But when it was over and he hastened to congratulate her, she was more composed. She received his congratulations, and those of the others, if not quite calmly at least with dignity and simplicity. To Mr. Dishup and Bradley and Captain Baker she said little except thanks. To Barnes, whose congratulations were sincere and hearty, and, to all appearances at least, quite ungrudging, she expressed herself as too astonished to be very coherent.

"I--I can scarcely believe it yet," she faltered. "I can't understand--I can't think why he did it.... And you are all so very kind. You won't mind if I don't say any more now, will you?"

But to Sears when he came, once more, to add another word and to shake her hand, she expressed a little of the uncertainty which she felt.

"Oh," she whispered; "oh, Cap'n Kendrick, do you think it is right? Do you think he really meant to do it? You are sure he did?"

His tone should have carried conviction. "You bet he meant it!" he declared, fervently. "He never meant anything any more truly; I know it."

"Do you? Do you really?... Did--did you know? Did he tell you he was going to?"

"Not exactly, but he hinted. He----"

"Wait. Wait, please. Don't tell me any more now. By and by, on the way home, perhaps. I--I want to know all about it. I want to be sure. And," with a tremulous smile, "I doubt if I could really understand just yet."

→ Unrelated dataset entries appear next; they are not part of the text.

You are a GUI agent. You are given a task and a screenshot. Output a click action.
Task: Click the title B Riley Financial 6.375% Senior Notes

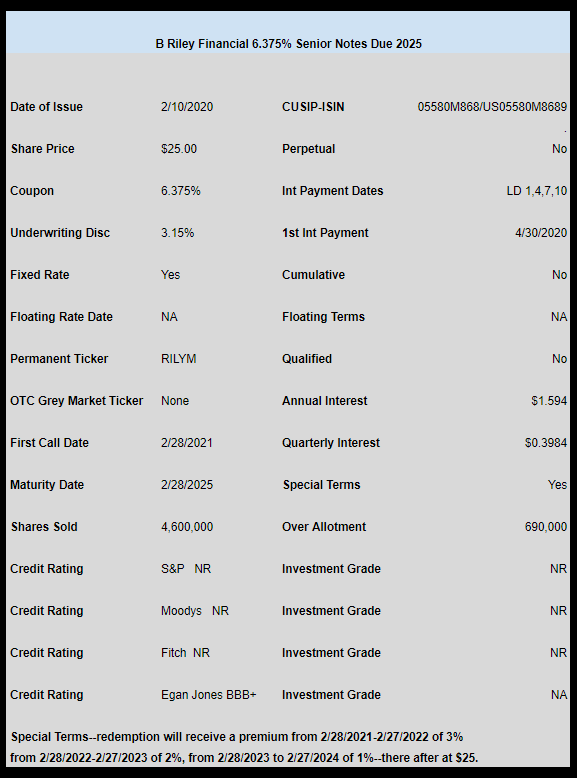[288, 44]
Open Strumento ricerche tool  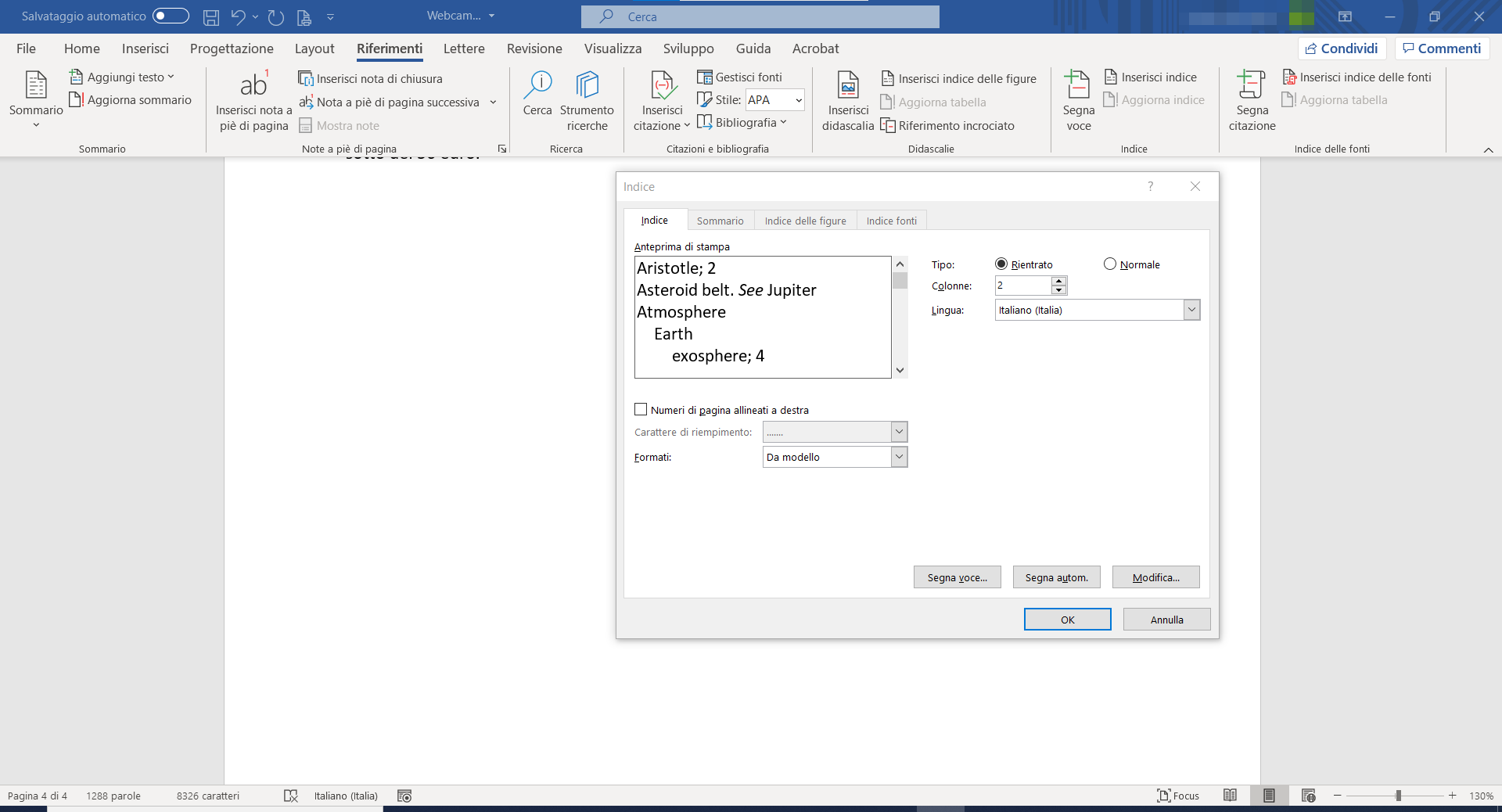pos(587,84)
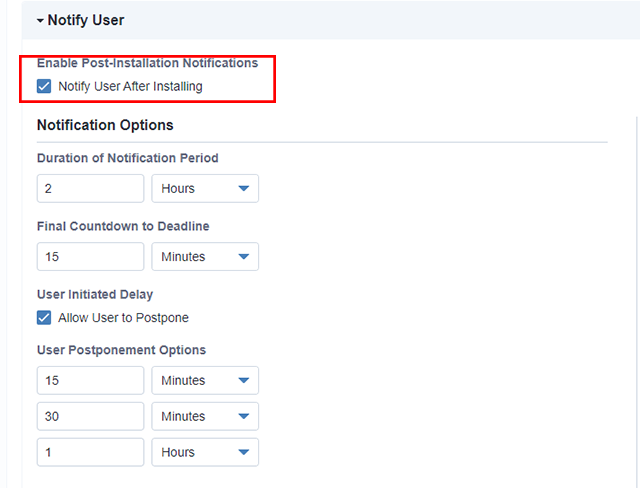Click the Allow User to Postpone label text
This screenshot has width=640, height=488.
123,318
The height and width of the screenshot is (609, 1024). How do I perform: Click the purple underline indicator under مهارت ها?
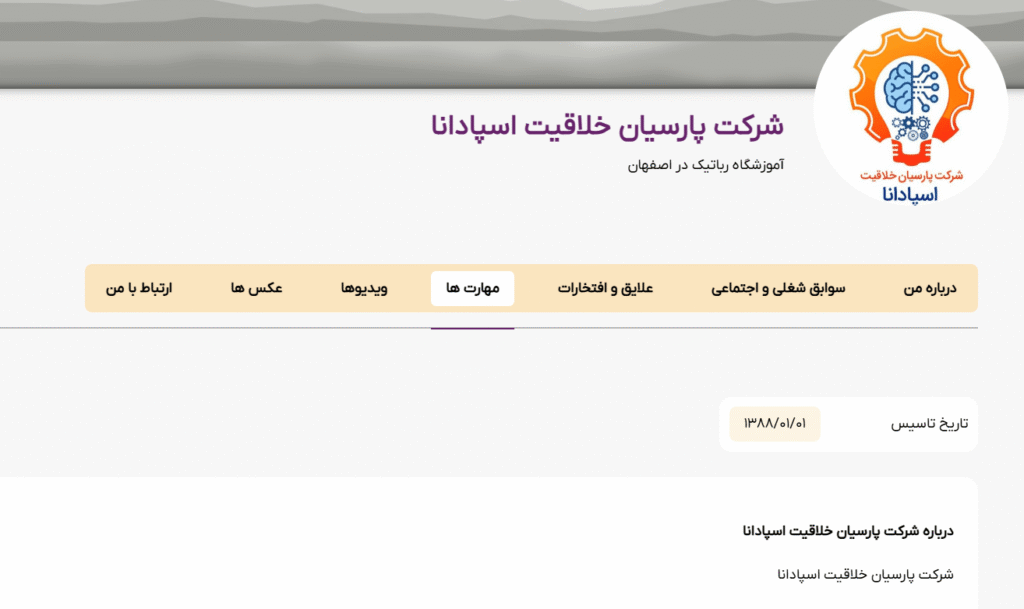click(x=472, y=329)
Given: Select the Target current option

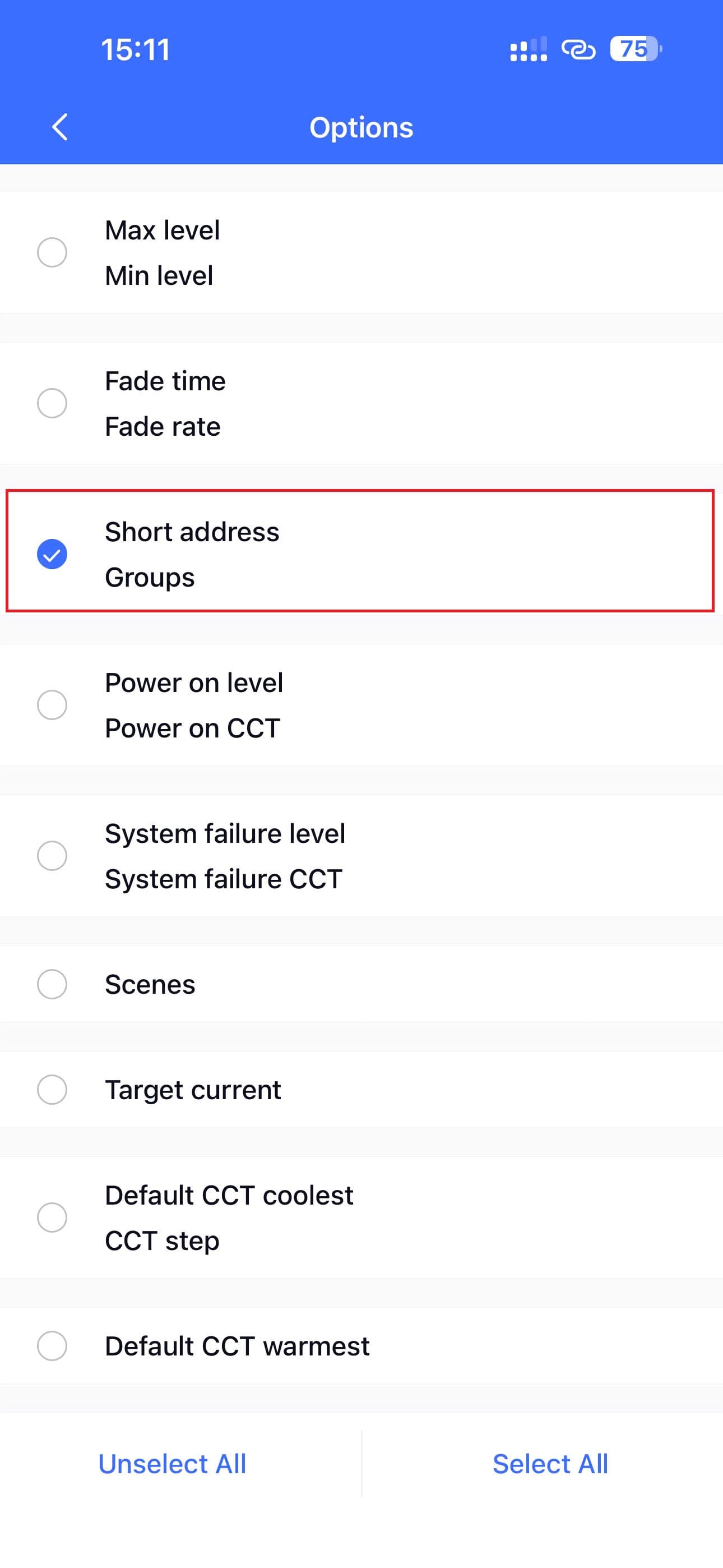Looking at the screenshot, I should point(52,1090).
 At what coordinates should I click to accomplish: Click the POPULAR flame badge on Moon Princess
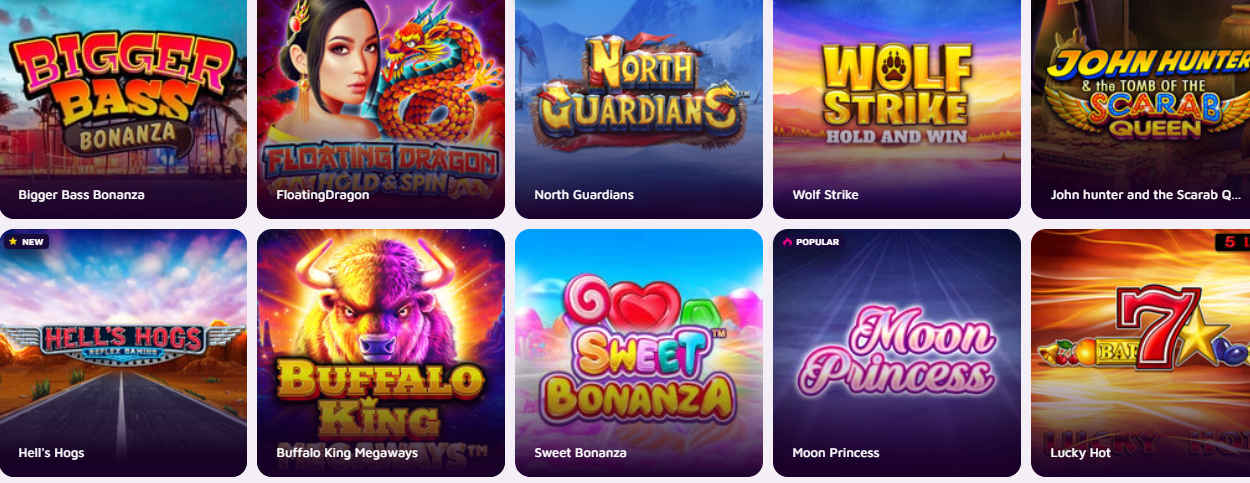[x=811, y=242]
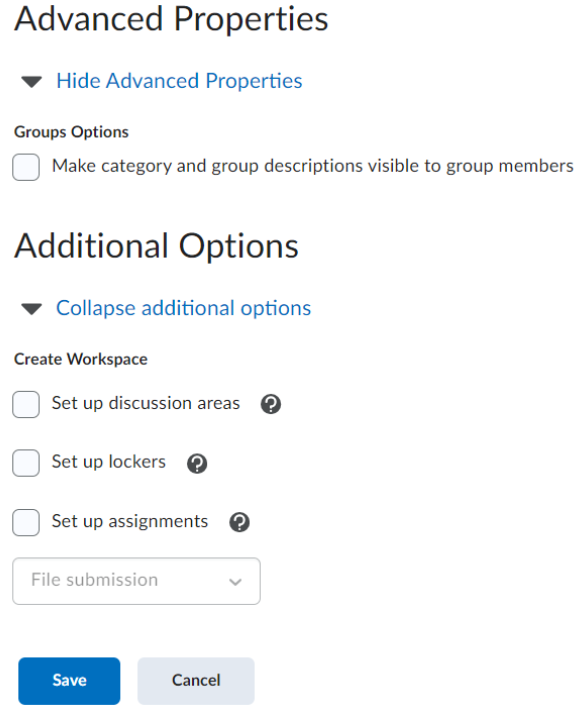Enable group descriptions visible to members checkbox
This screenshot has width=586, height=722.
(26, 167)
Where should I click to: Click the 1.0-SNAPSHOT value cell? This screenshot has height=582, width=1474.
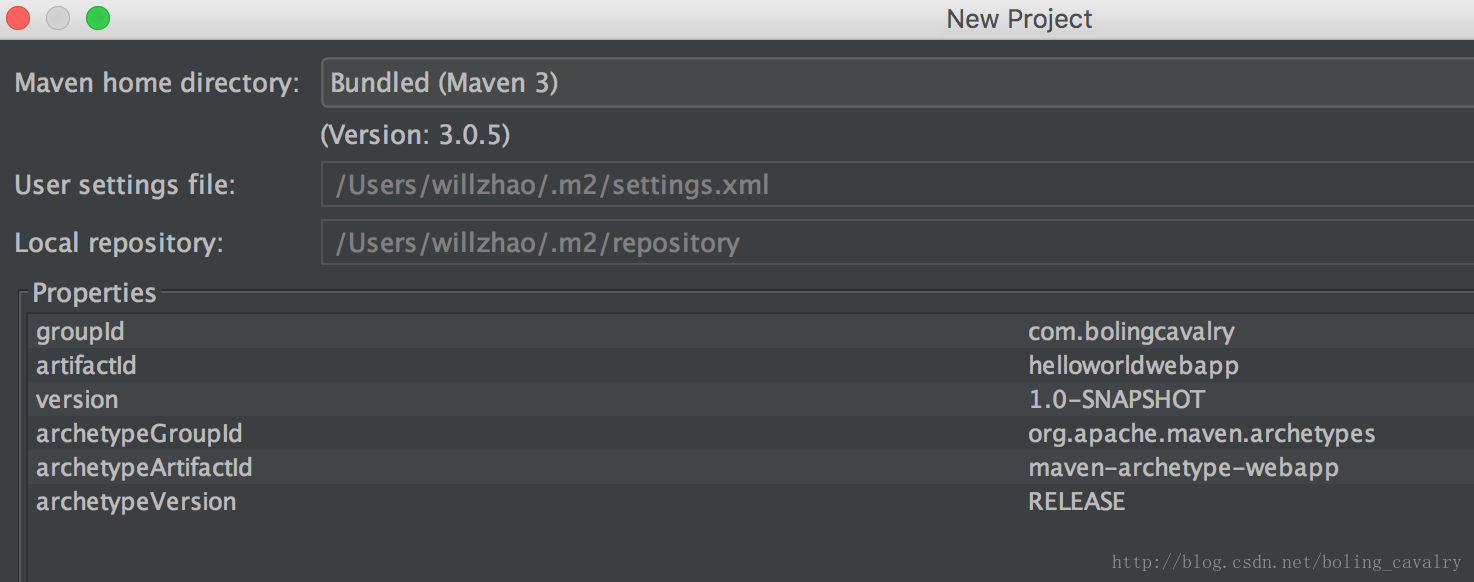click(x=1116, y=400)
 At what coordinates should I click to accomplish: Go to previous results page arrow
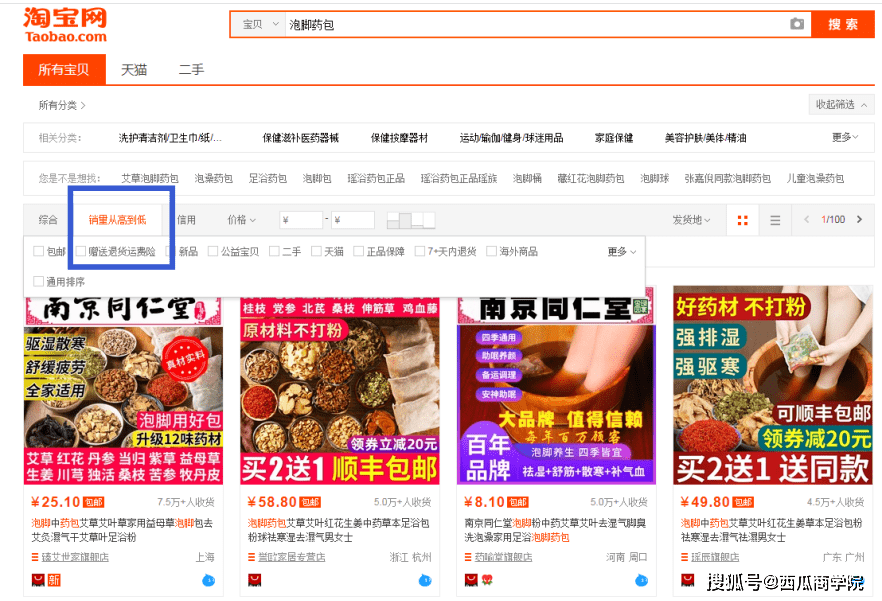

The group in the lawyer's office did not break up for another hour. There were many matters for discussion, matters upon which Bradley and Barnes wished the advice of the others. Mike and Mrs. Tidditt were sent home early, and departed, volubly, though tearfully rejoicing. The minister and Captain Noah stayed on to answer questions concerning the church and the lodge, the former's pressing needs and the new building which the latter had hoped for and which was now a certainty. Sears and Elizabeth remained longest. Bradley whispered to the captain that he wished them to do so.

When they were alone with him, and with Barnes of course, he took from his pocket two sealed letters.

"The judge gave me these along with the will," he said. "That was about three weeks before he died. I don't know what is in them and he gave me to understand that I wasn't supposed to know. They are for you two and no one else, so he said. You are to read yours when you are alone, Cap'n Kendrick, and Elizabeth is to read hers when she is by herself. And he particularly asked me to tell you both not to make your decision too quickly. Think it over, he said."

He handed Sears an envelope addressed in Judge Knowles' hand-writing, and to Elizabeth another bearing her name.

"There!" he exclaimed, with a sigh of relief. "That is done. Ever since the old judge left us I have been feeling as if he were standing at my elbow and nudging me not to forget. He had a will of his own, Judge Knowles had, and I don't mean the will we have just read, either. But, take him by and large, as you sailors say, Cap'n, I honestly believe he was the biggest and squarest man this county has seen for years. Some of us are going to be surer of that fact every day that passes."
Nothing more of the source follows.